Savage Beauty (19 page)

Read Savage Beauty Online

Authors: Nancy Milford

Teasdale, eight years older than Millay, was tall, slender, and pale—even her eyelashes were colorless and gray was her favorite color—and suffered from ill health. But if she lacked what Jean Starr Untermeyer would, in her autobiography, later call Vincent’s “bewitchment,” she was a woman quick and generous in her enthusiasms. She had also written “I shall not care,” one of Vincent’s favorite poems in
The Lyric Year
, and Vincent was eager to meet her.

They took to each other from the first, and after tea they rode up and down Fifth Avenue on the top of a bus. Sara then gave Vincent a copy of her new book of poems,
Helen of Troy
, and they had dinner together and “talked & talked.”

They met several times that spring, and each time they shared their work with each other. By April, Vincent told her mother, “
I call her ‘Sara’ and she me ‘Vincent.’ … I love her.…
Here’s one of Sara’s little things
.

I hoped that he would love me,
  And he has kissed my mouth,
But I am like a stricken bird
  That cannot reach the south.
For tho’ I know he loves me,
  Tonight my heart is sad;
His kiss was not so wonderful
  As all the dreams I had.

Isn’t that perfect? …
All her little songs are like that. You think they’re going to be like something else you’ve read, but they never are.

Millay took tea with the Untermeyers in the library of their large, elegant apartment on upper Broadway. It was a spacious square room with sturdy, highly polished mission oak tables, the latest magazines displayed on top, and books neatly ordered behind glass bookcases. Vincent seated herself beneath a large table lamp. “The light made a nimbus around the little head with its loosely coiled mass of red-gold hair,” Mrs. Untermeyer observed. “We—or to be precise—they, she and Louis, talked eagerly.”

» **SUPPLIED INFORMATION**
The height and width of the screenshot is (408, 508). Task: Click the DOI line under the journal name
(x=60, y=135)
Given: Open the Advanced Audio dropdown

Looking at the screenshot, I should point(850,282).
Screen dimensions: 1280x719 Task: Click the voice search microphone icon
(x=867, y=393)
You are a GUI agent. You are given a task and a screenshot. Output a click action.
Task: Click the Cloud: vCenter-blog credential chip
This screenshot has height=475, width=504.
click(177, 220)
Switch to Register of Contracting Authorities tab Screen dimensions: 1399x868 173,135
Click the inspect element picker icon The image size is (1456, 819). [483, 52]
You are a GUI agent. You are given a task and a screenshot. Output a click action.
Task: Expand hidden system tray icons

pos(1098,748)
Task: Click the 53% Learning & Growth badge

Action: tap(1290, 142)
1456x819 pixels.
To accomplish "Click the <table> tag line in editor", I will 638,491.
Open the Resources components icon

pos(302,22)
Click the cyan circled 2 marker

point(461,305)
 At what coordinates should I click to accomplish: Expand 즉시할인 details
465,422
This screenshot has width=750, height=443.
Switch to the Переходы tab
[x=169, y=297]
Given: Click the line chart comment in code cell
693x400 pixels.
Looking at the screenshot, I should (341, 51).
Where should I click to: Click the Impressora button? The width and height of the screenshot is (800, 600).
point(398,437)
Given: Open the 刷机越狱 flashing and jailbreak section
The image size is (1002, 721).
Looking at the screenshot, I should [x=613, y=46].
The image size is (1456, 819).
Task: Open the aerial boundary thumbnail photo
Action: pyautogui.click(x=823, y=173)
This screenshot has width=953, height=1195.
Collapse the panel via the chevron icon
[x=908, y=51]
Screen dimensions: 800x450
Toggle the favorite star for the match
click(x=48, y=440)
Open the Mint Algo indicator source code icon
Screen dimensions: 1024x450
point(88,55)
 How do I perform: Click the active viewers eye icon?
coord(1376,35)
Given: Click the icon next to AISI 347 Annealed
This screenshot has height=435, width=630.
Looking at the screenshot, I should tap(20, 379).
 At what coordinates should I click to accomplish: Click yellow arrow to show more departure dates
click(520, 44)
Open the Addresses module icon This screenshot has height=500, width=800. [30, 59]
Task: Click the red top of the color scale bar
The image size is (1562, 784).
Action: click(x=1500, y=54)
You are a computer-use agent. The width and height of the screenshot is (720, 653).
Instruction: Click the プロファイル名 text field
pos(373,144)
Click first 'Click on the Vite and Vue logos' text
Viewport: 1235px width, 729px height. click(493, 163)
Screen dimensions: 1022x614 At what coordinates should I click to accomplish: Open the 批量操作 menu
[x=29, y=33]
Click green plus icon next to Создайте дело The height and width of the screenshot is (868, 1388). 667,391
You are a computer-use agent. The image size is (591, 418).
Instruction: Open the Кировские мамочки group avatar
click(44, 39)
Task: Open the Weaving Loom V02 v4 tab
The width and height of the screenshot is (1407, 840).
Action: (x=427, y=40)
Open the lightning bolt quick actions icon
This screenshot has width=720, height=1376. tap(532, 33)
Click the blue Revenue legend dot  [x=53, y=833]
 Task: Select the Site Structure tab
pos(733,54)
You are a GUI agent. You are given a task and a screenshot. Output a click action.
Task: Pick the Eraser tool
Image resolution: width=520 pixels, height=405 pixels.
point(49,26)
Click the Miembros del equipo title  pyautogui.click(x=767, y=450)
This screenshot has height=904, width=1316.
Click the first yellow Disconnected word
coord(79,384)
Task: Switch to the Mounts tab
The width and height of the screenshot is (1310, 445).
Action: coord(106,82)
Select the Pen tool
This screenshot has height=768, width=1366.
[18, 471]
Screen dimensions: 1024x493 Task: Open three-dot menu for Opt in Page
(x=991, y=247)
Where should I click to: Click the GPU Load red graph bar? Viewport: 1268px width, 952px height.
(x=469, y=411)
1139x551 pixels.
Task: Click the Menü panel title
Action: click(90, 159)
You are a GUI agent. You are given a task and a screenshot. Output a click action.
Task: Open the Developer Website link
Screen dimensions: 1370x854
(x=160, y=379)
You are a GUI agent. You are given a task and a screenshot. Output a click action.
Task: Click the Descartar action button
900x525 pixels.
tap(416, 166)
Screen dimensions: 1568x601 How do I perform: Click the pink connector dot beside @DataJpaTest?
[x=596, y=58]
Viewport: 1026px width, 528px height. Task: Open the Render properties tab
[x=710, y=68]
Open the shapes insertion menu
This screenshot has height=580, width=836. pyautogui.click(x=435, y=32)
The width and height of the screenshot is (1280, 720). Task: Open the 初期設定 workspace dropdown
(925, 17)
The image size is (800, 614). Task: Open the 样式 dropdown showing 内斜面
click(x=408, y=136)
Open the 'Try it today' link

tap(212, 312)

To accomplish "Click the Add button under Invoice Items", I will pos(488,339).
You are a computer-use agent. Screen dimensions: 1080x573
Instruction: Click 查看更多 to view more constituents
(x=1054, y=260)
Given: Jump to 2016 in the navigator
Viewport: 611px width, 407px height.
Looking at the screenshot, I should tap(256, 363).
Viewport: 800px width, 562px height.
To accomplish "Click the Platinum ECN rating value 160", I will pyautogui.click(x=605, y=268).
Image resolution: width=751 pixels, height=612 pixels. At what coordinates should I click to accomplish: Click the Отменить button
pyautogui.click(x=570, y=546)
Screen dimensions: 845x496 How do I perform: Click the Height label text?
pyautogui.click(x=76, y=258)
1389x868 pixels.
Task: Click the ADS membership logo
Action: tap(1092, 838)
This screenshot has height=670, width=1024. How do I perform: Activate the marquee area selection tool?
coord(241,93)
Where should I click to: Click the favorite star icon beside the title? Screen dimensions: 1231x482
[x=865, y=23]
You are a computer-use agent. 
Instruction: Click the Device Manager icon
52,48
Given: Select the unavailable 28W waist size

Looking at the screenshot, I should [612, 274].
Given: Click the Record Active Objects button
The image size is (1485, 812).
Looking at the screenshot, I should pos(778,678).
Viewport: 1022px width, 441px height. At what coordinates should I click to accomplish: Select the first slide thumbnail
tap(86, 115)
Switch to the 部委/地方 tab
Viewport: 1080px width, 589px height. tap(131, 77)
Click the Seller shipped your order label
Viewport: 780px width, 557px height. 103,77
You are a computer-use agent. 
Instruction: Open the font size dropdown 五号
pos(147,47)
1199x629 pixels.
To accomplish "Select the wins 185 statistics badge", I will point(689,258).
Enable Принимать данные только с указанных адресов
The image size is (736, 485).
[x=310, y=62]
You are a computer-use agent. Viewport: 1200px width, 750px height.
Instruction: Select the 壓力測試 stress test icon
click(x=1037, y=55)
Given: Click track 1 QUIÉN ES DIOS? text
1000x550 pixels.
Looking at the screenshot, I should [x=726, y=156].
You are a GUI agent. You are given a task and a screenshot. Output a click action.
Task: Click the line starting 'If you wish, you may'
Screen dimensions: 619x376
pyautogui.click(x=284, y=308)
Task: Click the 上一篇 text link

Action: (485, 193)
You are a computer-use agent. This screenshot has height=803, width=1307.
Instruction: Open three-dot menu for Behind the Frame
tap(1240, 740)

» **TASK REQUIREMENTS**
1. Answer these questions from the passage about Millay and Sara Teasdale, one line each:
(a) By how many years was Teasdale older than Millay?
(b) What book of poems did Sara give Vincent after their bus ride?
(c) Where was the Untermeyers' apartment located?
2. Reproduce the passage about Millay and Sara Teasdale word for word, from "They took to" up to and including "reach the south.".
3. Resume the passage about Millay and Sara Teasdale, picking up after its final sentence.

» **ANSWERS TO THE EXERCISES**
1.
(a) Eight years.
(b) Helen of Troy.
(c) On upper Broadway.

2.
They took to each other from the first, and after tea they rode up and down Fifth Avenue on the top of a bus. Sara then gave Vincent a copy of her new book of poems,
Helen of Troy
, and they had dinner together and “talked & talked.”

They met several times that spring, and each time they shared their work with each other. By April, Vincent told her mother, “
I call her ‘Sara’ and she me ‘Vincent.’ … I love her.…
Here’s one of Sara’s little things
.

I hoped that he would love me,
  And he has kissed my mouth,
But I am like a stricken bird
  That cannot reach the south.

3.
When they asked her to read, her voice held them spellbound. “I was terribly moved, almost in tears,” Jean Starr Untermeyer remembered; she had to excuse herself from the room. When Vincent left with Louis to be taken home, Jean felt that “some deep chord had been struck and vibrated still to the sheer enchantment of the verse I had been hearing.” She found herself at her desk, writing her first poem, which she called “Deliverance.” She said it had been “husbanded” by Edna Millay. It was not the first time the striking intensity of Millay’s voice or the force of her poetry had been felt, nor was it the last time she would make a woman feel both attracted and indebted to her.

Louis Untermeyer remembered Millay that first evening as “absolutely artless. She was not going to show off before me. She didn’t fawn, she wasn’t servile. I asked her to read and she did. Again, artlessly. I remember her reading, reciting, ‘God’s World’ and ‘Renascence.’ She recited beautifully. With nothing forced; she simply gladly read.”

His vision of her haunted him—her tawny, russet, sorrel-colored hair. “I had no sense of the fame she was going to achieve. I thought she was a poet for the elect. There was no other voice like hers in America. It was the sound of the ax on fresh wood.”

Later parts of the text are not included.